Bir süredir takip etmiyorum olayları, olaylardan sonra olanları. Sebebi uzak olmak belki de, uzakta olup elinden bir şeyler gelememesi. Hatırlıyorum da olayların en sıcak günlerini Twitterda kimseden twit gelmeyince deli olmuştuk Fatih'le. En sonunda baktık 7 saat farkla birlikte uyuyamaz hale geldik burada.

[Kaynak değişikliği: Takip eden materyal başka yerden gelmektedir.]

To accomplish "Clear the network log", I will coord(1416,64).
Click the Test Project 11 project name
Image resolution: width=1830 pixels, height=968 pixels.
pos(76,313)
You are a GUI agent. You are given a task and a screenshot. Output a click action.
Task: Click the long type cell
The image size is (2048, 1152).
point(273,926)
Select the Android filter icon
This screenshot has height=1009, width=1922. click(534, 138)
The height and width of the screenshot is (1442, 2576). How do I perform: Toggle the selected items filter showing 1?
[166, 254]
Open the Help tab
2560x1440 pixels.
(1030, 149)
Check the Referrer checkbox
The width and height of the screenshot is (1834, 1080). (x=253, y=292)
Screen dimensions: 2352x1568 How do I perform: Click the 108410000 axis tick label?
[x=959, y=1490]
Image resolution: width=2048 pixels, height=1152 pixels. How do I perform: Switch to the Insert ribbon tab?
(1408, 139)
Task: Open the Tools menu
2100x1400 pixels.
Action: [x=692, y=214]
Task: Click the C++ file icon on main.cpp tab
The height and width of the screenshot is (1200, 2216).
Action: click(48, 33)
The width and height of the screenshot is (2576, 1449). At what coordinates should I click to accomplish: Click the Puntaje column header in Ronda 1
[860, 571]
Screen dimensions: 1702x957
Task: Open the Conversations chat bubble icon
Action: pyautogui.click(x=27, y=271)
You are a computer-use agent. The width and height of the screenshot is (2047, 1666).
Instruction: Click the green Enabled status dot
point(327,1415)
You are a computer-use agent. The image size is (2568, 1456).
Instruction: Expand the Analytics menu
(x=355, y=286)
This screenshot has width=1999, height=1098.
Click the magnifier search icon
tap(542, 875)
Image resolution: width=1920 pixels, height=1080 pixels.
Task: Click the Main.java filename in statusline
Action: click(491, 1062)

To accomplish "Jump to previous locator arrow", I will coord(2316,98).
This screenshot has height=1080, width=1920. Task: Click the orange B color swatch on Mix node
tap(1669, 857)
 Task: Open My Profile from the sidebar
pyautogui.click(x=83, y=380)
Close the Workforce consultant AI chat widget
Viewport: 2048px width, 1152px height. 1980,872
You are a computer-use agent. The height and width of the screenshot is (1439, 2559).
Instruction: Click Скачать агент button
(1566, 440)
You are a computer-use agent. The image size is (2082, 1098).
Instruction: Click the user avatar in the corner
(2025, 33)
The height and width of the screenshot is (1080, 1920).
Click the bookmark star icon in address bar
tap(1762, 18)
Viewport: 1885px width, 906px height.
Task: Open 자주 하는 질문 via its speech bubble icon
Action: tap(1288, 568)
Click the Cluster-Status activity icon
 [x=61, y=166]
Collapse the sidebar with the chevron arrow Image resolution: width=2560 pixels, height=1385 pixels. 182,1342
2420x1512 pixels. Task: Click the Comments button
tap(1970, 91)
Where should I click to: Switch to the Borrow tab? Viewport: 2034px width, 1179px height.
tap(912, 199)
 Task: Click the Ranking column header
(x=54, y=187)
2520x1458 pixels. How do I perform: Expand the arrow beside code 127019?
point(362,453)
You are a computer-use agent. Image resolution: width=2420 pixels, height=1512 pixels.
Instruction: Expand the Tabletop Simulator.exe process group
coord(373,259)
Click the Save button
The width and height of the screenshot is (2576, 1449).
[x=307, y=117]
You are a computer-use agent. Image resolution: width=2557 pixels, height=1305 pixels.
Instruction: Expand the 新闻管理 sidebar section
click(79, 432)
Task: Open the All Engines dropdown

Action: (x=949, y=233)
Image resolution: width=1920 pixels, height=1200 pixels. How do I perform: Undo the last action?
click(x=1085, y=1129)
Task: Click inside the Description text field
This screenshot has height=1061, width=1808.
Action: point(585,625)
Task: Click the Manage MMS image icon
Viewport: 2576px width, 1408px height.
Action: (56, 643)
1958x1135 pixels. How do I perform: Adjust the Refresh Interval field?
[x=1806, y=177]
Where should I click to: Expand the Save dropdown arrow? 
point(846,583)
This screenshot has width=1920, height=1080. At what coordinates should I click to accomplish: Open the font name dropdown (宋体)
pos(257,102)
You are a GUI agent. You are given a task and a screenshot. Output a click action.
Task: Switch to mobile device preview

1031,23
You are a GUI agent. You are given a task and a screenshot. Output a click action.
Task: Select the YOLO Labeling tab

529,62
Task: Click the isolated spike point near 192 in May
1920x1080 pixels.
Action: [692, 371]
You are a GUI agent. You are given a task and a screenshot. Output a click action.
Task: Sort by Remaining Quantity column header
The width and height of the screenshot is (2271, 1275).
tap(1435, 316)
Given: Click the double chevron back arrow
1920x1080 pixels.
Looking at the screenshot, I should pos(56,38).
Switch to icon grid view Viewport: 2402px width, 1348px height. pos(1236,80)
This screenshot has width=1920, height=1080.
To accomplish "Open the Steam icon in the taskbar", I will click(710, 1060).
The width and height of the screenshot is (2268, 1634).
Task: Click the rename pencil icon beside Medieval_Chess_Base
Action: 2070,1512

Sonra karar verdik artık çok fazla karıştırmayacaktık interneti. Ne kadar dayanabilirsek artık. Bütün arkadaşlarımız hemen hemen her gece sokağa çıkıyordu hakkını aramak için. Acaba birine bir şey olur mu diye endişeyle beklemek, burada uzakta beklemek ve hiçbir şeyin elden gelmemesi ne kadar kötüydü. 


----------

Lisedeydim bu parti kazandığında. Liseden beni tanıyanlar bilir ki hayalim Siyaset Bilimi okumaktı. Okuldaki hocalarımla oturup Türkiye'nin dış siyasetini konuşurduk. Onların da ayrıca hoşuna giderdi bendeki bu ilgi. Özellikle oturup sohbet ederdik bazen bu konular hakkında. O dönemki gazeteciler farksızdı şimdikinden. Ne övgüler ne methiyeler diziliyordu sayın devlet başkanı hakkında. Avrupa Fatihiydi. Beden dilinde uzmandı, Rahmetli Ecevit filan yanında sıfır kalıyordu dış politika, siyaset vs. konularında. Sonra konuşmayı beceriyordu. Sahi ne güzel kandırıyordu. Ne tatlı dilliydi...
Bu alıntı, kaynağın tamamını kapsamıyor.